»»
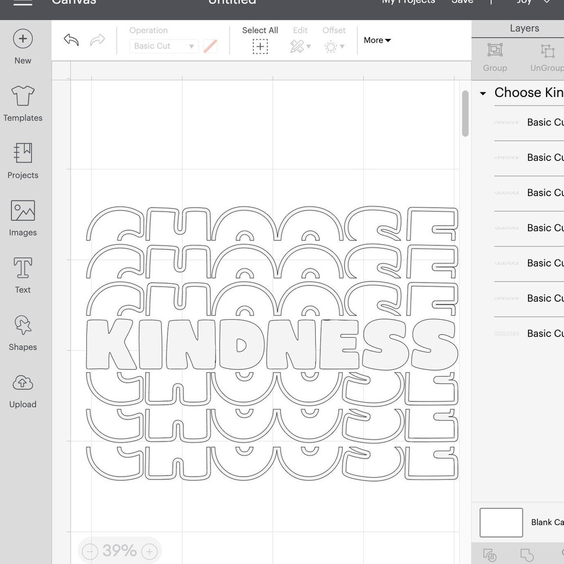The width and height of the screenshot is (564, 564).
Task: Open the Slice tool at panel bottom
Action: click(490, 556)
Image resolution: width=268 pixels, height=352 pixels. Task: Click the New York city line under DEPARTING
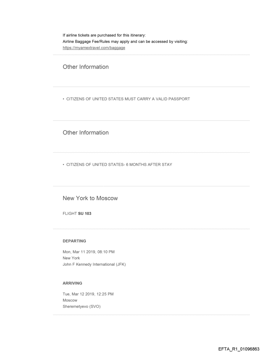click(x=71, y=258)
««
◆ WHAT THE EXERCISE ASKS ◆
Restate, word for word, each line from the one with "Image resolution: width=268" to the end of the entries, both included, and keep every picture out.

◆ COMPLETED EXERCISE ◆
Image resolution: width=268 pixels, height=352 pixels. Task: Click the New York city line under DEPARTING
click(x=71, y=258)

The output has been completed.